2014年12月27日土曜日

平和なきクリスマス

聖書によると、イエスの生まれた晩、天使たちがこう歌ったという。「いと高きところには栄光、神にあれ、地には平和、御心に適う人にあれ」(「ルカによる福音書」2章14節)。この言葉にあるように、キリスト教でクリスマスは平和と結びつけて語られることが多いようである。しかし世界のキリスト教徒にとって、今年のクリスマスほど平和という言葉からかけ離れたものもなかっただろう。その責任の多くは、大国の軍事介入政策にある。

ロン・ポール研究所(Ron Paul Institute for Peace and Prosperity)の事務局長ダニエル・マカダムス(Daniel McAdams)は12月23日付の記事で、紛争地域に暮らすキリスト教徒の苛酷な境遇を紹介しながら、米政府の軍事介入政策を以下のように厳しく批判した。

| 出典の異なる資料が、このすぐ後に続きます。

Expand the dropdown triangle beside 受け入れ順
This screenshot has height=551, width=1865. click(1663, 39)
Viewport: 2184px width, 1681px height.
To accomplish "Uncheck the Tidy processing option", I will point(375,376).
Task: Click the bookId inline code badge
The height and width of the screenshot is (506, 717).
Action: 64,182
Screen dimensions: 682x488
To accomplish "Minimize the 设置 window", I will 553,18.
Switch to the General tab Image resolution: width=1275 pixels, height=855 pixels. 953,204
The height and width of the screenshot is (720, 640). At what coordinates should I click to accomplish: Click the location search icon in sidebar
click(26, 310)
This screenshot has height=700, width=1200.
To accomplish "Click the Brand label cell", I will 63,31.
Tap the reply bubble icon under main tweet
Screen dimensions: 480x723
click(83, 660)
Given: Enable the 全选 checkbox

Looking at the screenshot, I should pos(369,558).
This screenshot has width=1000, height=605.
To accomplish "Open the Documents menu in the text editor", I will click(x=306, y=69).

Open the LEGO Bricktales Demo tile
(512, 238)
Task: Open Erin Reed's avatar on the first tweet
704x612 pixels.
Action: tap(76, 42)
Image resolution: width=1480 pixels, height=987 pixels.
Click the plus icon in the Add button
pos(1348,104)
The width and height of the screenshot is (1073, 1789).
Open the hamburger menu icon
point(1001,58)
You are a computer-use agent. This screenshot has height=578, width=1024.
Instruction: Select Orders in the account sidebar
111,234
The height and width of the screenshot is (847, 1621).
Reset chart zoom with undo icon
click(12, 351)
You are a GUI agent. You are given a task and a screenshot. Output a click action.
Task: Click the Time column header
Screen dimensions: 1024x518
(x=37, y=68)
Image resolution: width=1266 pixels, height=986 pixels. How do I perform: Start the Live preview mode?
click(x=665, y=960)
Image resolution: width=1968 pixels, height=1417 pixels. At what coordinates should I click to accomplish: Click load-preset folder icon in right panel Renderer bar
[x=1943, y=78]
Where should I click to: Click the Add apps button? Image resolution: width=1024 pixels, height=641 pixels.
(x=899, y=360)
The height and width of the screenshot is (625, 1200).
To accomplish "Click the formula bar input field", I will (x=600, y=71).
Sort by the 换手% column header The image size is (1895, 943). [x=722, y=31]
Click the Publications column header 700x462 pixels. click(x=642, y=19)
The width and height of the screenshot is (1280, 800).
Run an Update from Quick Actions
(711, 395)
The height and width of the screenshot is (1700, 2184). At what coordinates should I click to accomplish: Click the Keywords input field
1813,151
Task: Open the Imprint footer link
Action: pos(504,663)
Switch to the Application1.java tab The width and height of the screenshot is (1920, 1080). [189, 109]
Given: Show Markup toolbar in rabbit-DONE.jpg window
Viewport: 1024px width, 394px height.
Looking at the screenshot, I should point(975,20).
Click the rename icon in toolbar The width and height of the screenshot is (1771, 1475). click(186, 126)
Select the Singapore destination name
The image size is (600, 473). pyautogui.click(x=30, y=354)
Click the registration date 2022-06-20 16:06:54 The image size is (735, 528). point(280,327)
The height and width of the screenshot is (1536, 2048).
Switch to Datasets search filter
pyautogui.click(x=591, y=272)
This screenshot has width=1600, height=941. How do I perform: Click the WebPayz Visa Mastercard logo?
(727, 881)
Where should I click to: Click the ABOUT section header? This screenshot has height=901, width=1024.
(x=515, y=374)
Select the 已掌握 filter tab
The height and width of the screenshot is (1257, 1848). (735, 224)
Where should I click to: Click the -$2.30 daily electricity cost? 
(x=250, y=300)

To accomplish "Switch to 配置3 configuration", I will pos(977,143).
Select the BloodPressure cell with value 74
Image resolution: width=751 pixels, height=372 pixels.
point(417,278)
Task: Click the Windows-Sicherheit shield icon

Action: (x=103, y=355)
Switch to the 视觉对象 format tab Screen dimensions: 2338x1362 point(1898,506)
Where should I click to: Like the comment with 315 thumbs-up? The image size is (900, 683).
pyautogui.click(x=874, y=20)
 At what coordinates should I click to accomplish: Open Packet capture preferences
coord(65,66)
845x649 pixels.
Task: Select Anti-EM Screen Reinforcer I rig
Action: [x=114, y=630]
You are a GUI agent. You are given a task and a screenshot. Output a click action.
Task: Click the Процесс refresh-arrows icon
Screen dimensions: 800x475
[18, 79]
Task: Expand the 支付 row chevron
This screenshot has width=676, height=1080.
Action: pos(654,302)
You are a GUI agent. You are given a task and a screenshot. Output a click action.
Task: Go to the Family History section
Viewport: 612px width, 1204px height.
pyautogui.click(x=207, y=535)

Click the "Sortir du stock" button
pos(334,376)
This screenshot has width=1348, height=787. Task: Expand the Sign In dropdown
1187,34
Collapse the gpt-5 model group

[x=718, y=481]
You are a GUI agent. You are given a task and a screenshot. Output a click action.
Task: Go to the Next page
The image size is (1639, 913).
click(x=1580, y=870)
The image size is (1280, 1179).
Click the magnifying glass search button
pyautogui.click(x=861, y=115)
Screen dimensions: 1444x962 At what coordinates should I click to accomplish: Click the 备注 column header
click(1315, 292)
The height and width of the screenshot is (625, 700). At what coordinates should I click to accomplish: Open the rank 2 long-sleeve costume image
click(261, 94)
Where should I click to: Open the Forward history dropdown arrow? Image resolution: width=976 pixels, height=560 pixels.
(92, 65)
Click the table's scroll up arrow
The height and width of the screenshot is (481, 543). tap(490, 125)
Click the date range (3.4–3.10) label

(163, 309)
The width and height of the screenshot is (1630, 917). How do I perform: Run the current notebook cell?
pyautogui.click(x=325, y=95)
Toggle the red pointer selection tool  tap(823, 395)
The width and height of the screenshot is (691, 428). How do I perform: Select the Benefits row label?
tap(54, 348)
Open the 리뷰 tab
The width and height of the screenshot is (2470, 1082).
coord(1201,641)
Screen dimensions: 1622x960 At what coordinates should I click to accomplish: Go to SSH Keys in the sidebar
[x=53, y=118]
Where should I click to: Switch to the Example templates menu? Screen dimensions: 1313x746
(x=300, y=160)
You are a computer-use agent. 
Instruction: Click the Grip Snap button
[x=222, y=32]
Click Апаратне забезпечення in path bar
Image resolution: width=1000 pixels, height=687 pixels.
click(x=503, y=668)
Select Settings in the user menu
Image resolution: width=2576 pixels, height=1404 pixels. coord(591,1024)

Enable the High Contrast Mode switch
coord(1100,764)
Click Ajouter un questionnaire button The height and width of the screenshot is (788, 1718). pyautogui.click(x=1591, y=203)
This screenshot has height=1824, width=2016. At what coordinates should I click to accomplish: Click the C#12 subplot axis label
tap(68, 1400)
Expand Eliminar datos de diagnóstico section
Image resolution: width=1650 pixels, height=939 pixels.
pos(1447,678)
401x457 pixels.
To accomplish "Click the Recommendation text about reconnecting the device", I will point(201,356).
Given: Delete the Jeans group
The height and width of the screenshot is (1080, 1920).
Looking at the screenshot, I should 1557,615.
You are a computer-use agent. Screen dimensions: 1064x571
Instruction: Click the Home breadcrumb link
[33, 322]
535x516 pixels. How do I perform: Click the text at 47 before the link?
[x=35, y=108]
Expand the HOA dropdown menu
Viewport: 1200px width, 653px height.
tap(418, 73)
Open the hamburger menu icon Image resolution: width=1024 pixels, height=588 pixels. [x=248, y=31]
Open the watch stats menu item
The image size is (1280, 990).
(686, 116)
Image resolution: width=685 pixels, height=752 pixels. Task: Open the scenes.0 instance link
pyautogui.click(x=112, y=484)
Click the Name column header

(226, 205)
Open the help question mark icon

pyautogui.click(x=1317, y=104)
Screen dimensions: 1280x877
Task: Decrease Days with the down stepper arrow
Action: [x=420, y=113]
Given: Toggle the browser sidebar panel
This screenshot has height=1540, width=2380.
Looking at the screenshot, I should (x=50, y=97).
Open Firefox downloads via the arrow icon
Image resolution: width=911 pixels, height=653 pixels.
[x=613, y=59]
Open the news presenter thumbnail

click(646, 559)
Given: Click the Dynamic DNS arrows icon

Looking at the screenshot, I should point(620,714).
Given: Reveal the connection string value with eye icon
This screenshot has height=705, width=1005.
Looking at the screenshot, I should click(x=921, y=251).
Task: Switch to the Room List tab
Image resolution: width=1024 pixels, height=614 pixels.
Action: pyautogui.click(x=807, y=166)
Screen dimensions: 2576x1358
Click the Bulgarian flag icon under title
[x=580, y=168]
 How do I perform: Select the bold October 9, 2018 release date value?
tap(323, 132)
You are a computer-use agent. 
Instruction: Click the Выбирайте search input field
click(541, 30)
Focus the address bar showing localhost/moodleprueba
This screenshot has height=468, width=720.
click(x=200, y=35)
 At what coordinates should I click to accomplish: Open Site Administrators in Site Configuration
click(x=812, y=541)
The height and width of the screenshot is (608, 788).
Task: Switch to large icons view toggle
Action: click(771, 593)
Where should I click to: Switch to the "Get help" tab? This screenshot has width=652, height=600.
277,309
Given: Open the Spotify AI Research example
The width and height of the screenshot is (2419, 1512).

「レジーム・チェンジ」(体制転換)を唱えるネオコン(新保守主義者)は、標的とした国々に自由と民主主義をもたらすといったが、結果は正反対である。米政府がイラク、シリア、ウクライナなどに残したものは過激思想、飢饉、民族浄化、経済破壊である。

ワシントン・ポスト紙の報道によれば、これまで千年以上なかったことだが、(聖書に登場する)ニネヴェ平原とその県都であるモスルにほとんどキリスト教徒がいなくなった。すでにキリスト教徒の六割はイラクを去り、教会は空っぽとなり、キリスト時代にさかのぼる生活様式の記憶は薄れた。

多くの米国人、とくに主流メディアの情報に頼る人々は、キリスト教徒を殺害する「イラク・シリアのイスラム国(ISIS)」やアルカイダが台頭したのは米軍がイラクから撤収したからだと信じ、米国がイラクを侵略したからだとは考えない。しかし2003年のイラク侵攻前までイラクでキリスト教は栄えていたのだから、同国でのキリスト教衰亡に侵攻が無関係などとどうしていえるだろう。

自宅からの退避を強いられたおよそ五十万のウクライナ人も境遇は同じだ。米国に支援されたウクライナ政府が同国東部の多くを破壊した。米主流メディアは東部の分離派が暴力に訴えたと非難し、それ以前の要因は無視するだろう。すなわち、米国に支援されたクーデターにより、選挙で選ばれた政府が倒される一方、選ばれていない政府が権力を握り、東部ウクライナに敵対したという事実である。

ギリシャ正教の暦でクリスマスとなる1月7日、東部ウクライナの多くの住民はソビエト時代の防空壕で過ごすことになろう。そこには水道もトイレもプライバシーもない。

シリアでは米国が三年にわたりイスラム過激派を支援し、世俗主義のアサド政権を転覆したが、ここでもキリスト教徒はほとんどいなくなった。

以上のように述べた後、マカダムスは米国のキリスト教徒にこう呼びかけ、記事を終える。米政府の介入政策に追随してきた日本の私たちも噛みしめるべき言葉だろう。
クリスマスの準備の手を休め、キリスト教の名において海外でおこわれていることについてよく考えてみてほしい。もし米国のグローバルな介入政策を支持することによって海外でキリスト教の価値観を広めていると信じているのなら、爆撃や断頭台のもっとそばにいるキリスト教徒に確かめてみたほうがいい。米政府の外交政策を支配するネオコンと「人道的」介入主義者の横暴を終わらせるよう求めてほしい。それこそが真に必要なレジーム・チェンジなのだ。